[Entries taken from a collection]
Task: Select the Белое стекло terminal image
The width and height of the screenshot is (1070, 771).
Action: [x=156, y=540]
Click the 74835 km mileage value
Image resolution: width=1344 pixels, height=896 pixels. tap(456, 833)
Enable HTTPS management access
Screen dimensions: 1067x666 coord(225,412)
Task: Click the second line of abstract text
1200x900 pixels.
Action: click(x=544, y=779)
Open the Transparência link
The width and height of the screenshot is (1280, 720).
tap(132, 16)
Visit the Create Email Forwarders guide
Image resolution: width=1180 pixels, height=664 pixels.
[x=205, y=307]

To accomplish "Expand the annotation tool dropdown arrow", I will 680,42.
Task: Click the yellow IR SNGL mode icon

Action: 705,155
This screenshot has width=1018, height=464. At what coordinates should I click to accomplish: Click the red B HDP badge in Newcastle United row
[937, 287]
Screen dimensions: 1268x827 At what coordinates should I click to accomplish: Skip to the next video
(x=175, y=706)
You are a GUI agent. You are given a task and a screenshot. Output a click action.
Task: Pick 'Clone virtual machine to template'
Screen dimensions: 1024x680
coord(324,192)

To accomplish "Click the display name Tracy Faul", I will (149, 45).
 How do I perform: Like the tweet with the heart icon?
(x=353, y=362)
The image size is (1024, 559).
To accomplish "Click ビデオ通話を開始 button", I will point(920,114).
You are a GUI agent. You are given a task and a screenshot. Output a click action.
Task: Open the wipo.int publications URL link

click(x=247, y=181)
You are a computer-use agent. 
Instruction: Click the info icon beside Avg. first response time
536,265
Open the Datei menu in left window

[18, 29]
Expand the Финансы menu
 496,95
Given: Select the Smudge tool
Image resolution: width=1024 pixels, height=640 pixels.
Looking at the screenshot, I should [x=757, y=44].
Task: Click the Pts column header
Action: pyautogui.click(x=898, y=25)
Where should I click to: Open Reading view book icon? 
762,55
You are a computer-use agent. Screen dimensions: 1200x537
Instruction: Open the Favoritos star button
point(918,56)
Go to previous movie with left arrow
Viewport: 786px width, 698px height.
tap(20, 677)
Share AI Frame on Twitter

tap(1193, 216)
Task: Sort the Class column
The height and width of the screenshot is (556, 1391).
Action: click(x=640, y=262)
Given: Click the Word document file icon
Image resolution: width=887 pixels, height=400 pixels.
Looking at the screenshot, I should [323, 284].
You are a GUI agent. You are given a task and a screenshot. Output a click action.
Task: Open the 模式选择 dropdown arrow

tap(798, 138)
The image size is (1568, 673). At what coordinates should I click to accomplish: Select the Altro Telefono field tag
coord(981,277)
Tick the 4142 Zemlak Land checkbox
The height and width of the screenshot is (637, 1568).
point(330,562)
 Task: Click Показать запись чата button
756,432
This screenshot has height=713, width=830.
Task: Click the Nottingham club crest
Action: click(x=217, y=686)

▶ [Exercise details] Starting from the first line above, copy the data through to the last line exactly.

▶ [Answer section]
Task: Select the Белое стекло terminal image
The width and height of the screenshot is (1070, 771).
Action: [x=156, y=540]
Click the 74835 km mileage value
Image resolution: width=1344 pixels, height=896 pixels. tap(456, 833)
Enable HTTPS management access
Screen dimensions: 1067x666 coord(225,412)
Task: Click the second line of abstract text
1200x900 pixels.
Action: click(x=544, y=779)
Open the Transparência link
The width and height of the screenshot is (1280, 720).
tap(132, 16)
Visit the Create Email Forwarders guide
Image resolution: width=1180 pixels, height=664 pixels.
[x=205, y=307]

To accomplish "Expand the annotation tool dropdown arrow", I will 680,42.
Task: Click the yellow IR SNGL mode icon

Action: 705,155
This screenshot has width=1018, height=464. At what coordinates should I click to accomplish: Click the red B HDP badge in Newcastle United row
[937, 287]
Screen dimensions: 1268x827 At what coordinates should I click to accomplish: Skip to the next video
(x=175, y=706)
You are a GUI agent. You are given a task and a screenshot. Output a click action.
Task: Pick 'Clone virtual machine to template'
Screen dimensions: 1024x680
coord(324,192)

To accomplish "Click the display name Tracy Faul", I will (149, 45).
 How do I perform: Like the tweet with the heart icon?
(x=353, y=362)
The image size is (1024, 559).
To accomplish "Click ビデオ通話を開始 button", I will point(920,114).
You are a GUI agent. You are given a task and a screenshot. Output a click action.
Task: Open the wipo.int publications URL link

click(x=247, y=181)
You are a computer-use agent. 
Instruction: Click the info icon beside Avg. first response time
536,265
Open the Datei menu in left window

[18, 29]
Expand the Финансы menu
 496,95
Given: Select the Smudge tool
Image resolution: width=1024 pixels, height=640 pixels.
Looking at the screenshot, I should [x=757, y=44].
Task: Click the Pts column header
Action: pyautogui.click(x=898, y=25)
Where should I click to: Open Reading view book icon? 
762,55
You are a computer-use agent. Screen dimensions: 1200x537
Instruction: Open the Favoritos star button
point(918,56)
Go to previous movie with left arrow
Viewport: 786px width, 698px height.
tap(20, 677)
Share AI Frame on Twitter

tap(1193, 216)
Task: Sort the Class column
The height and width of the screenshot is (556, 1391).
Action: click(x=640, y=262)
Given: Click the Word document file icon
Image resolution: width=887 pixels, height=400 pixels.
Looking at the screenshot, I should [323, 284].
You are a GUI agent. You are given a task and a screenshot. Output a click action.
Task: Open the 模式选择 dropdown arrow

tap(798, 138)
The image size is (1568, 673). At what coordinates should I click to accomplish: Select the Altro Telefono field tag
coord(981,277)
Tick the 4142 Zemlak Land checkbox
The height and width of the screenshot is (637, 1568).
point(330,562)
 Task: Click Показать запись чата button
756,432
This screenshot has height=713, width=830.
Task: Click the Nottingham club crest
Action: click(x=217, y=686)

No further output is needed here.